(Collected data)
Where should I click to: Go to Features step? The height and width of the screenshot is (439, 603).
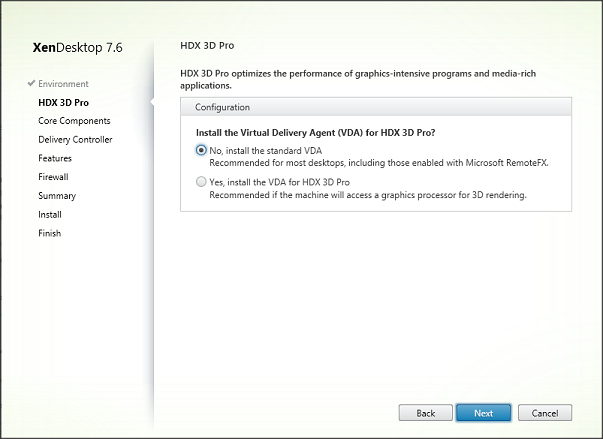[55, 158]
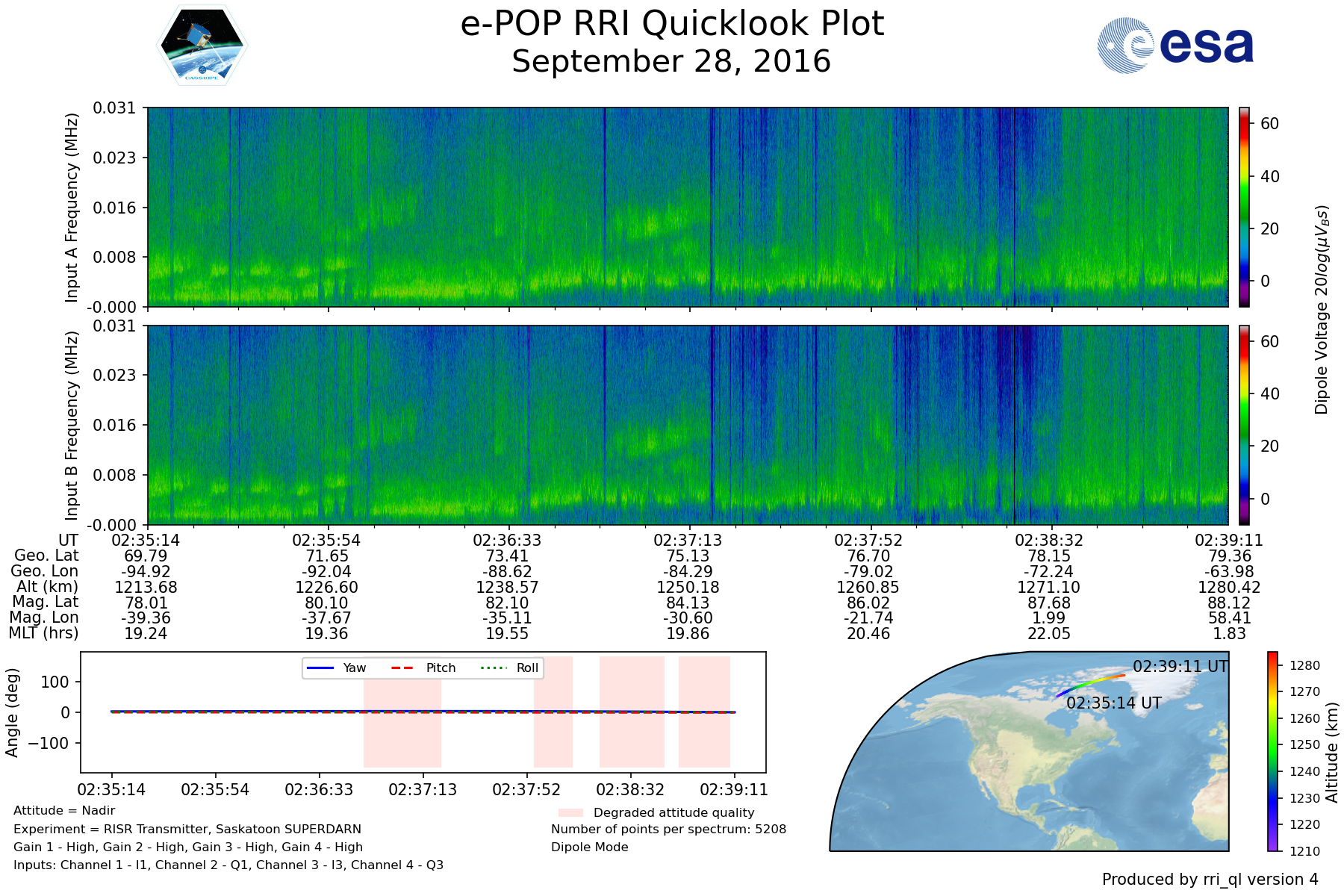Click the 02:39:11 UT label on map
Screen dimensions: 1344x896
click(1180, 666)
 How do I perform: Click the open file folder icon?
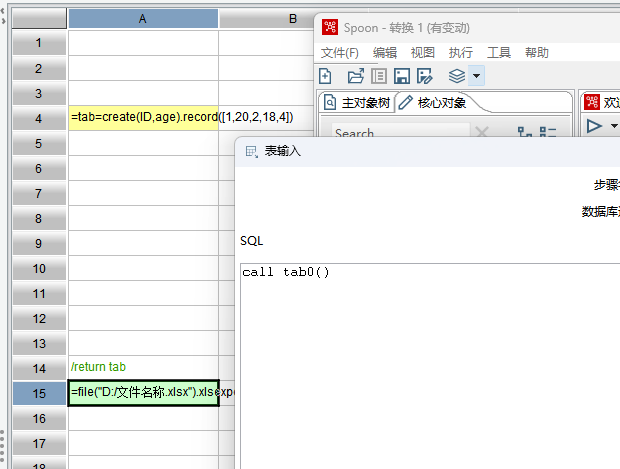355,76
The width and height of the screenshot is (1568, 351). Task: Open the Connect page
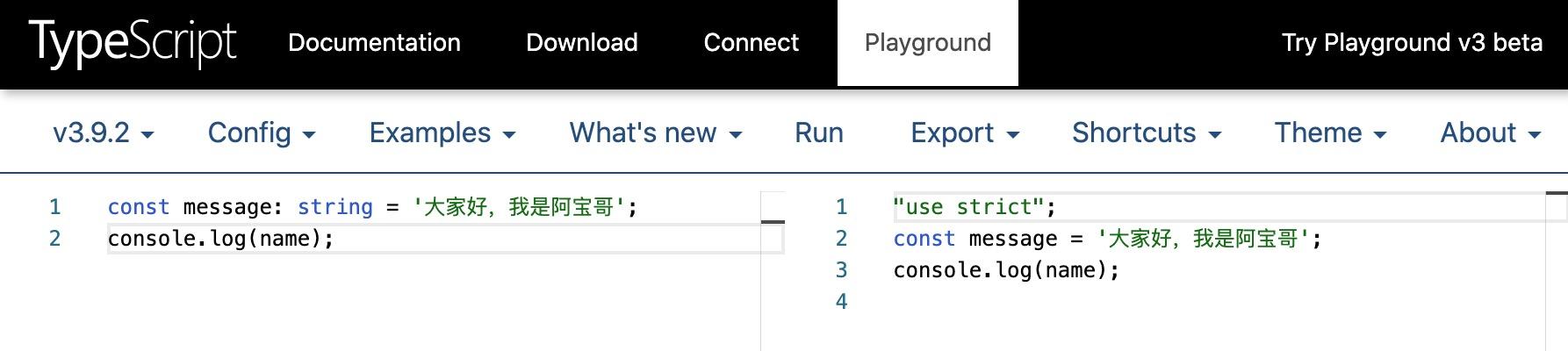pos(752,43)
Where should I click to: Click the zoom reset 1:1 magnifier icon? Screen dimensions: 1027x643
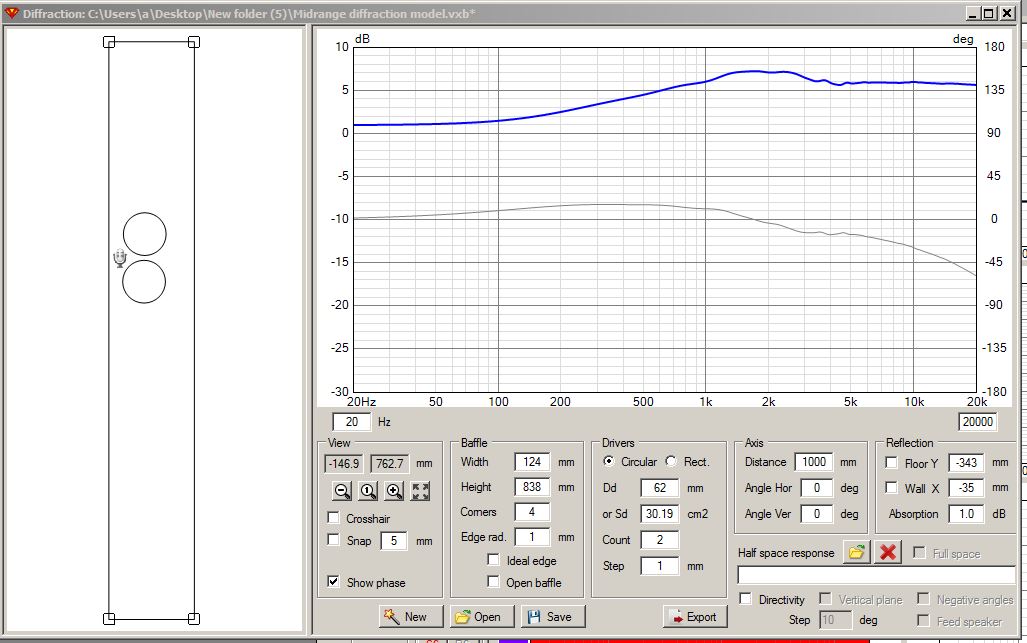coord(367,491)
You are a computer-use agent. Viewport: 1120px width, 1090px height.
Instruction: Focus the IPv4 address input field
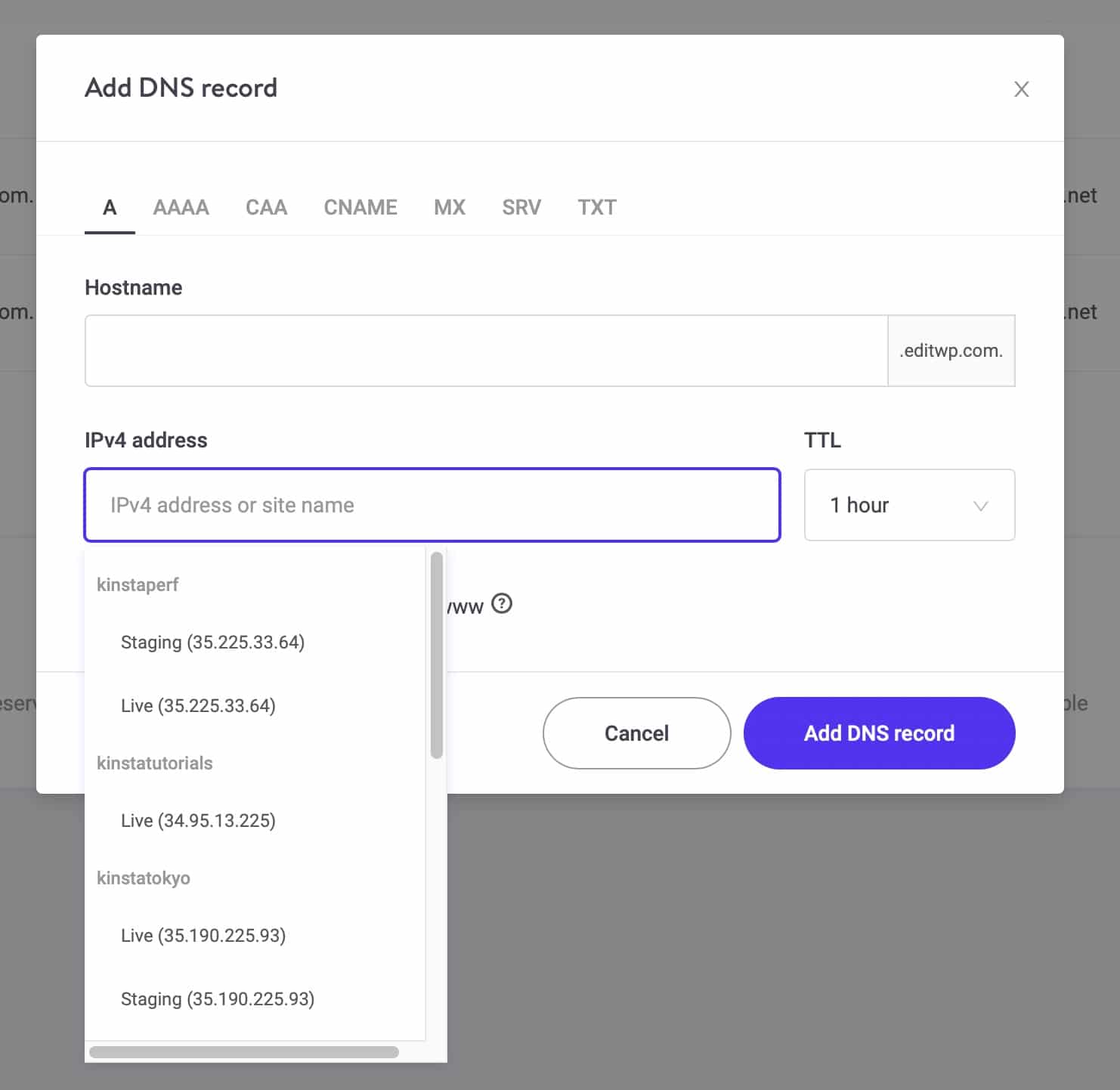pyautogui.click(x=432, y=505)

▶ **Exercise description**
Only the lines from the one containing "Instruction: Focus the" through the last line of the entries, both included, should be repeated exactly, and the pictures should be left out.

▶ **Reply**
Instruction: Focus the IPv4 address input field
pyautogui.click(x=432, y=505)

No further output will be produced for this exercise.